Photographic feature

A recent landslide on the east Devon coast, UK

R.W. Gallois

Gallois Geological Consultancy, 92 Stoke Valley Rd, Exeter, Devon EX4 5ER, UK (e-mail: gallois@geologist.co.uk)

Received for publication 29 March 2006. Accepted for publication 21 July 2006.

The first 250 words of the full text of this article appear below. Images appear only in PDF or full-text views.


    Introduction
 
The largest landslides on the south coast of England are those associated with failure surfaces in montmorillonite- rich mudstones close to the base of the Gault Formation (mid Cretaceous). Those at Folkestone, Sussex (Trenter & Warren 1996), Ventnor, Isle of Wight (Hutchinson 2001) and Black Ven, west Dorset (Brunsden 2002) are among the largest active landslide systems in the UK. Westwards from Dorset, the Gault facies of the Albian Stage is replaced on the east Devon coast by sandstones and sandy calcarenites of the Upper Greensand Formation. These are mostly moderately strong rocks that crop out in almost continuous, precipitous cliffs between Sidmouth and the county boundary at Lyme Regis. They are a major component of the landslide debris, but the formation itself has not previously been shown to have initiated a failure. For example, the extensive Bindon landslide [SY 277 895] near Axmouth, which incorporates large masses of Upper Greensand, was attributed to failure surfaces in the Gault (Conybeare et al. 1840). However, that formation has not been recorded in a coastal section west of Lyme Regis.

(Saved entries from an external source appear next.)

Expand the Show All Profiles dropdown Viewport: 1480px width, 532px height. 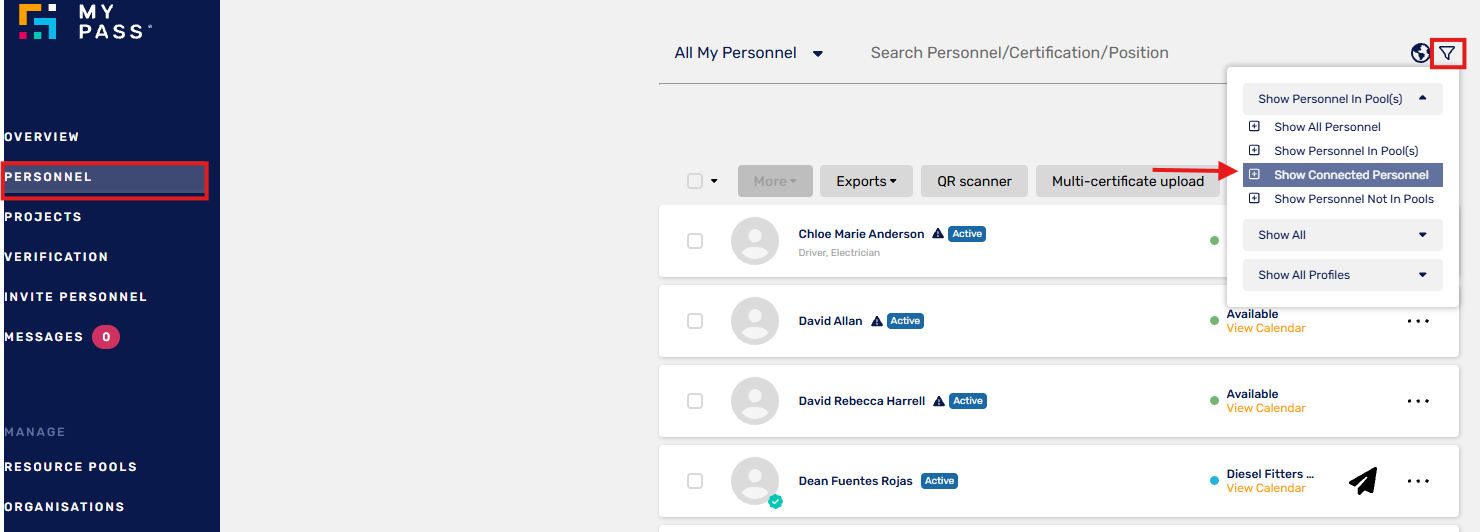point(1343,275)
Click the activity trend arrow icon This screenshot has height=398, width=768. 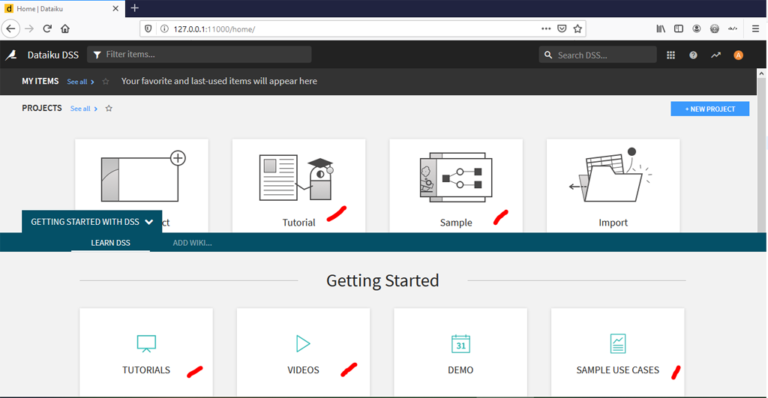tap(716, 55)
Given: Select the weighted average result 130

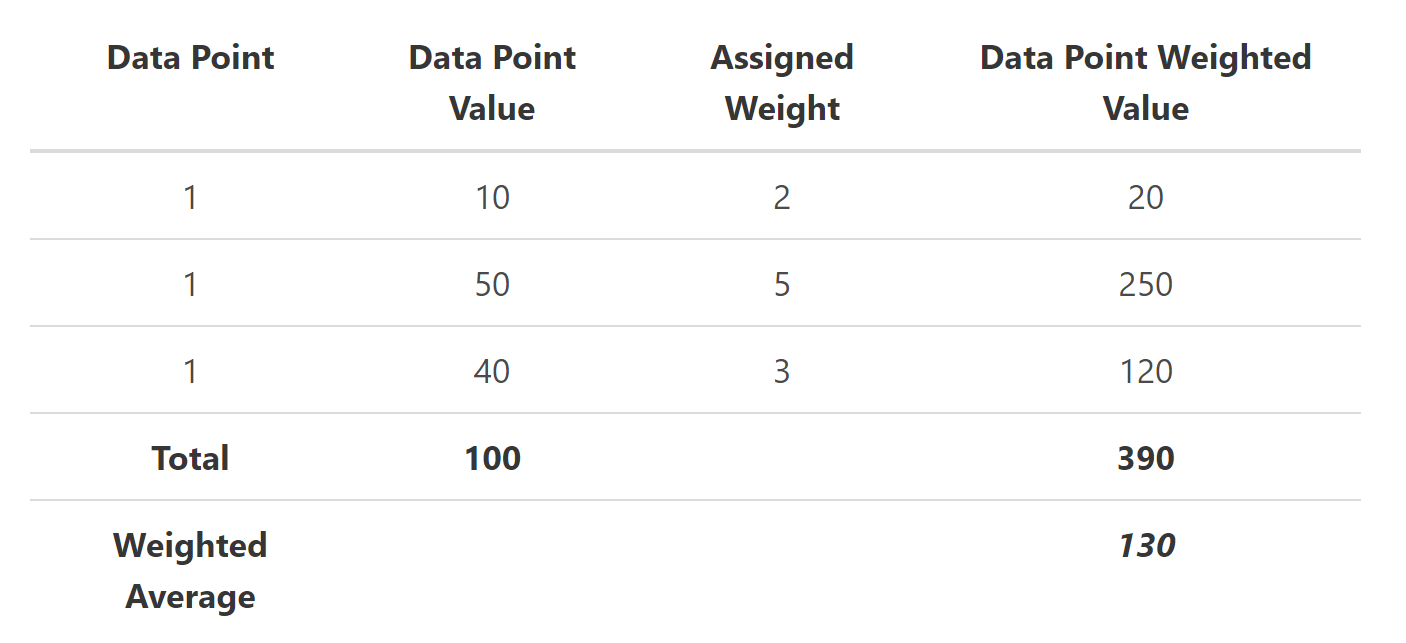Looking at the screenshot, I should click(x=1145, y=546).
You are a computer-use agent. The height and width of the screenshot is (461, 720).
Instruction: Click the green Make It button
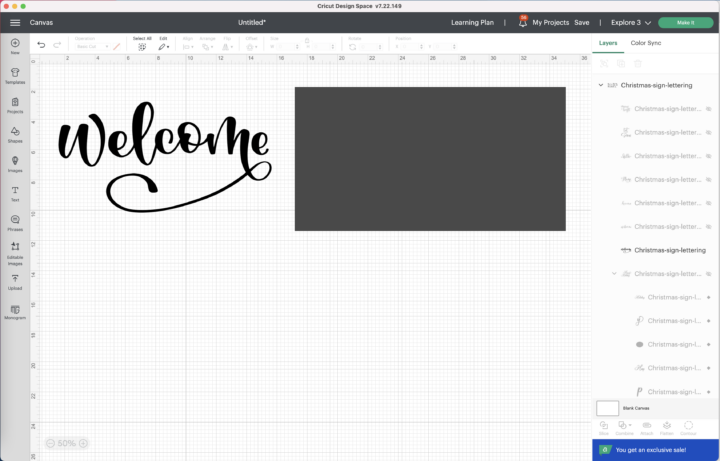tap(686, 22)
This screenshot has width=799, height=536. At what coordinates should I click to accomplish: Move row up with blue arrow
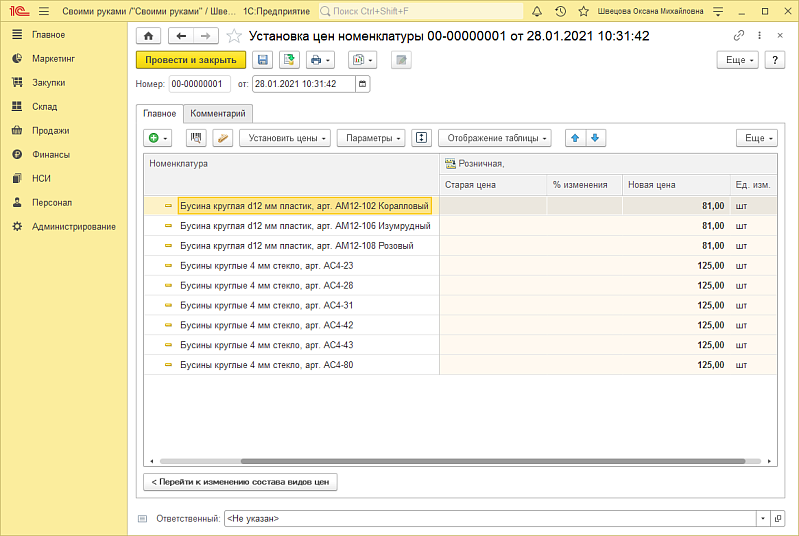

Joint/bedding-bounded toppling failures have been observed from time to time in the highest, more massive part of the Upper Greensand along the east Devon coast. The most recent of these occurred after a prolonged period of wet weather in 2001 when a single block of about 3000 tonnes in the highest part of the Upper Greensand fell over 120 m from the western . . . [Full Text of this Article]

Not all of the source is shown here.